Like printing, the internet has given people access to information they didn’t have before. However, there is more than one disruptive technology at work. Because it is still really in its infancy, it is too early to say what the long term effect of search engine technology will be on knowledge and expertise. It has already had a profoundly disruptive effect on commerce: search means that for a product or service to succeed on the net it needs to be the cheapest or the best.
Another disruptor has been the advent of broadband. There is a lazy assumption that broadband changed the internet because it was faster. But just as importantly a broadband connection is ‘always on’, unlike the dial-up access that came before. This has led to the explosion in new ‘web 2.0’ services like Wikipedia, Youtube and Facebook, all of which are built on ‘user generated content’. Printing brought us the idea of a mass readership. Broadband has brought us mass ‘writership’. Like other disruptive technologies, broadband has been disruptive in quite unforeseen ways, making possible the filesharing explosion that has become a serious threat for the music and film businesses.
Now a new disruptive technology is about to change it all again - so-called ‘next generation’ broadband.
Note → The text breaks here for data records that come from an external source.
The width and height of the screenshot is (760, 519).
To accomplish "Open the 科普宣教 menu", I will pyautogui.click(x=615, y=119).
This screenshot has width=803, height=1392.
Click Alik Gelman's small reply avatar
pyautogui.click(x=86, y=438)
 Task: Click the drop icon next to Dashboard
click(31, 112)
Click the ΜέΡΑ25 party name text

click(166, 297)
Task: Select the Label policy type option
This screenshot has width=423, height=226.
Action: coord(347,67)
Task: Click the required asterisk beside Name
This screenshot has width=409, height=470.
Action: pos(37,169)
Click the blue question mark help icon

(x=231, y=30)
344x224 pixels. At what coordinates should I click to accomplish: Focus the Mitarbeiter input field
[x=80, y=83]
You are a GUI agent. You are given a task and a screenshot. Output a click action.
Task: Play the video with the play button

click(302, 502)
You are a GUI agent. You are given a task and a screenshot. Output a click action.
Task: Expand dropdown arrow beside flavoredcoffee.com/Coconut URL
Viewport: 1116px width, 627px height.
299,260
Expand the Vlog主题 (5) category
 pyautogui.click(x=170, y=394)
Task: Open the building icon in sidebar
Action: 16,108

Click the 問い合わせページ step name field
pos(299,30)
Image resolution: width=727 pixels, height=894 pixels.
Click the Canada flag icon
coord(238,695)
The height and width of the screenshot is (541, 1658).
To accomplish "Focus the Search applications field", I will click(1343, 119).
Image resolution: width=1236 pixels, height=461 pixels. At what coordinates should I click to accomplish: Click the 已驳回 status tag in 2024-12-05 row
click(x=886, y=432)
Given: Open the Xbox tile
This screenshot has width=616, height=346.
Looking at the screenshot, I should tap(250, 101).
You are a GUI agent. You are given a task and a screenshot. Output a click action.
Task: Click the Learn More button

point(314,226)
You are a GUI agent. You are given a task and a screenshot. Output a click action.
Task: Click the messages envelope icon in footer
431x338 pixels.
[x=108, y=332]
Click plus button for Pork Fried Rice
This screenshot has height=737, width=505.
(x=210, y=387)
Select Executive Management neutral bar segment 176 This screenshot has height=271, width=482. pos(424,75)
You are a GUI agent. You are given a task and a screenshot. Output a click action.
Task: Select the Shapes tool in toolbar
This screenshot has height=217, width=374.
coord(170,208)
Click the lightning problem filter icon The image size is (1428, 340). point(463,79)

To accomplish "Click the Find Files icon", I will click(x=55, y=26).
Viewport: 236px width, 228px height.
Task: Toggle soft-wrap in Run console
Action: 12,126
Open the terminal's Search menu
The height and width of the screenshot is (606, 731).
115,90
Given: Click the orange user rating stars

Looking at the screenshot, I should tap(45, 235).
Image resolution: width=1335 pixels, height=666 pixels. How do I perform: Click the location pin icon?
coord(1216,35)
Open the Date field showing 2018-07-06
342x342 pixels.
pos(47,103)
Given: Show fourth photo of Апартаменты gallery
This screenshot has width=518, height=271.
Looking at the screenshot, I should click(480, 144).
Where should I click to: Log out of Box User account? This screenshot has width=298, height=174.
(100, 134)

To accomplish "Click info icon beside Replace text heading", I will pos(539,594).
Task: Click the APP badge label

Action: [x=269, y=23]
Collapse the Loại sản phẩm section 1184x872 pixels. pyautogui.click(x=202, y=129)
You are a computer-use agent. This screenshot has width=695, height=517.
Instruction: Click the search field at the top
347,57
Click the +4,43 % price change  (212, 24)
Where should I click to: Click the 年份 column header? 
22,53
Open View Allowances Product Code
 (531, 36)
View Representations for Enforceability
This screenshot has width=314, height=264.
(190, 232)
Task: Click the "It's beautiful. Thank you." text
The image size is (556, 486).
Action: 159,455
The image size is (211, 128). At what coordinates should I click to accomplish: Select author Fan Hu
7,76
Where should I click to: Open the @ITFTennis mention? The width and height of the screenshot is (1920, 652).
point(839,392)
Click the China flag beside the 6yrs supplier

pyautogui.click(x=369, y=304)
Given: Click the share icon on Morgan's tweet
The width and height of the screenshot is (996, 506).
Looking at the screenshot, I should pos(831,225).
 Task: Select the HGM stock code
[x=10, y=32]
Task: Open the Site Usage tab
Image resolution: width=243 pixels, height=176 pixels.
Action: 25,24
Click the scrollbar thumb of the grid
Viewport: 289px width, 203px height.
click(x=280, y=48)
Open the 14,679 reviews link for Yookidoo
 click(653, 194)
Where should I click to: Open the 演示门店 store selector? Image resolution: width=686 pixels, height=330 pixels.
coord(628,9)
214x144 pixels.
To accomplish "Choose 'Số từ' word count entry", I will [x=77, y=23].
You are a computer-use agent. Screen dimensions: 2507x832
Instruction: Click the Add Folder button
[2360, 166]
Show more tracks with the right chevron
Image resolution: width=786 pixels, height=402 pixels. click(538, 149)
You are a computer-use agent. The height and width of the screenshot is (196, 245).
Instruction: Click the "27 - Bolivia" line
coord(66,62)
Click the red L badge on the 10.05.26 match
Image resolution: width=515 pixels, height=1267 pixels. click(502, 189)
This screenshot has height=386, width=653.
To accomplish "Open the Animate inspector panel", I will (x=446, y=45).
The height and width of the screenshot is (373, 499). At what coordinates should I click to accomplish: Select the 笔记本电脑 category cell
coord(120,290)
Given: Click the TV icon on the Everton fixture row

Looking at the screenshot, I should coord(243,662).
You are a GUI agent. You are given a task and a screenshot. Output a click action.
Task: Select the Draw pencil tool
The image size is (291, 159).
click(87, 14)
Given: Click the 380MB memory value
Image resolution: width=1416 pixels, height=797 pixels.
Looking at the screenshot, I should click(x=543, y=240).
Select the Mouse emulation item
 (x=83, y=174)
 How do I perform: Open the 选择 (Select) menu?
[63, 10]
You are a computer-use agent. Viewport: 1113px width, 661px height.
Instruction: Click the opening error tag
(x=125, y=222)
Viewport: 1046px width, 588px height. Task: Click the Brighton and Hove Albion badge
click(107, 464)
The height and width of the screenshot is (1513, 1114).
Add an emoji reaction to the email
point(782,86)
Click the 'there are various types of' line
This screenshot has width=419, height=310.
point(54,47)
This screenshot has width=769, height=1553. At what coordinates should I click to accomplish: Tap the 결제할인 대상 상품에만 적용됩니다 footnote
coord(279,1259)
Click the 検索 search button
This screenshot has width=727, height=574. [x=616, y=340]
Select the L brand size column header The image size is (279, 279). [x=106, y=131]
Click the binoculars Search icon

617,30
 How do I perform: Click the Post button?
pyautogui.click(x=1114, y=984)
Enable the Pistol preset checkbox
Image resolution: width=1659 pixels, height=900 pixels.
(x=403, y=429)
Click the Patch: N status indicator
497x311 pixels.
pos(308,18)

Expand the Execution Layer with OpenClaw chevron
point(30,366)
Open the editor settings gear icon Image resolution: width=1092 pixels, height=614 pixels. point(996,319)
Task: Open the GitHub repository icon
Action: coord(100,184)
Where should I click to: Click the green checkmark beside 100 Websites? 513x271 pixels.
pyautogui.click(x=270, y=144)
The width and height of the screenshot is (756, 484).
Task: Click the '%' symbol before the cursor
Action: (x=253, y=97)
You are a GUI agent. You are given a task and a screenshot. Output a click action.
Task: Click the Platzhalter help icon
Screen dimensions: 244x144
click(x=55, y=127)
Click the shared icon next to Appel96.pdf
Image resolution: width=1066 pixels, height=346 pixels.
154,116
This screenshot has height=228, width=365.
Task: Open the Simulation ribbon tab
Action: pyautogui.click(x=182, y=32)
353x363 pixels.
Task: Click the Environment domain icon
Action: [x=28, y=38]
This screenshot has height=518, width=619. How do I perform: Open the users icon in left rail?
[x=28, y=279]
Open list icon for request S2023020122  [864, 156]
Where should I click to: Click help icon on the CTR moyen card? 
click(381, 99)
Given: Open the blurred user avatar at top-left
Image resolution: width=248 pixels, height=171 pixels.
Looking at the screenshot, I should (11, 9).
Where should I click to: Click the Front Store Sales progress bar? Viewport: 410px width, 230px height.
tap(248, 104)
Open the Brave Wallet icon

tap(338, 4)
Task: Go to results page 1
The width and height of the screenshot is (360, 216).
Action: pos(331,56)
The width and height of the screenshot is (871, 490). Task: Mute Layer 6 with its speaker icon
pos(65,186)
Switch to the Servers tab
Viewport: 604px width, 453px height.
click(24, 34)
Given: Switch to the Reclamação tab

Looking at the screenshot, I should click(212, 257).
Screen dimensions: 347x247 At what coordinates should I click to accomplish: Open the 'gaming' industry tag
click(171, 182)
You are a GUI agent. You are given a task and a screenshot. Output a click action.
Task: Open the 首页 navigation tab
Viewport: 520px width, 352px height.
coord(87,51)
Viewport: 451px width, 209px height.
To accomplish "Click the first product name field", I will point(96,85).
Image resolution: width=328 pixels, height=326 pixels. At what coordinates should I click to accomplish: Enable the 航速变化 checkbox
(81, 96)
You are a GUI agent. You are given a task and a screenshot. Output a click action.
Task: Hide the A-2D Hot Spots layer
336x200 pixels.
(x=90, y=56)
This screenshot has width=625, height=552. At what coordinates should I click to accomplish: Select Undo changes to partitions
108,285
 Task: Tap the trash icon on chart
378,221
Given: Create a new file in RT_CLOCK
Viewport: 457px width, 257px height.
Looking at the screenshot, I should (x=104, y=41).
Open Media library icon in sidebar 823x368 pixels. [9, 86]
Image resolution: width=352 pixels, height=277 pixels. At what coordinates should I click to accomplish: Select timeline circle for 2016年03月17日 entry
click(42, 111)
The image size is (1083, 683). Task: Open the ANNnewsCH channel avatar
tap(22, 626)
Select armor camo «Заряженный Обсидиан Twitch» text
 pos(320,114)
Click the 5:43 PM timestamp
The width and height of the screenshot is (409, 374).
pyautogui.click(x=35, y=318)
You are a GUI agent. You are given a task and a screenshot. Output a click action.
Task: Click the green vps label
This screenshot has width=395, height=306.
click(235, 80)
Over the next few years the copper wires that still provide the main connections in homes and places of work will be replaced with optical fibre. This can easily increase download speeds ten-fold and soon a hundred fold and more. Again though it won’t just be higher download speeds that make an impact. First generation broadband services are ‘asymmetric’ - information flows much more quickly to users than from users on the assumption that they are consumers rather than producers of content. Next generation networks on the other hand reduce or even eliminate the difference between ‘up’ and ‘down’ speeds. Just as no one foresaw Wikipedia or Youtube, so there will undoubtedly be many new services invented as a result of these changes.
Perhaps though the first sign that this new disruptive technology will have a levelling, democratic effect are in the problems it is causing for the big telecommunications companies. Being shareholder-driven businesses, they are reluctant to invest the large sums required because the pay back is slow. In countries like Sweden and France governments and local authorities have been stepping in to make the investment instead - so that new networks are partly or even wholly publicly owned. In the Netherlands and the USA communities have formed cooperatives to build and operate the networks. With recent announcements in the UK by Manchester, York and other city authorities, the same cracks are appearing here. Not only will this new technology change the balance between media owners and consumers, it may also result in some control and ownership of this vital ‘information utility’ ending up in the hands of the people who use it.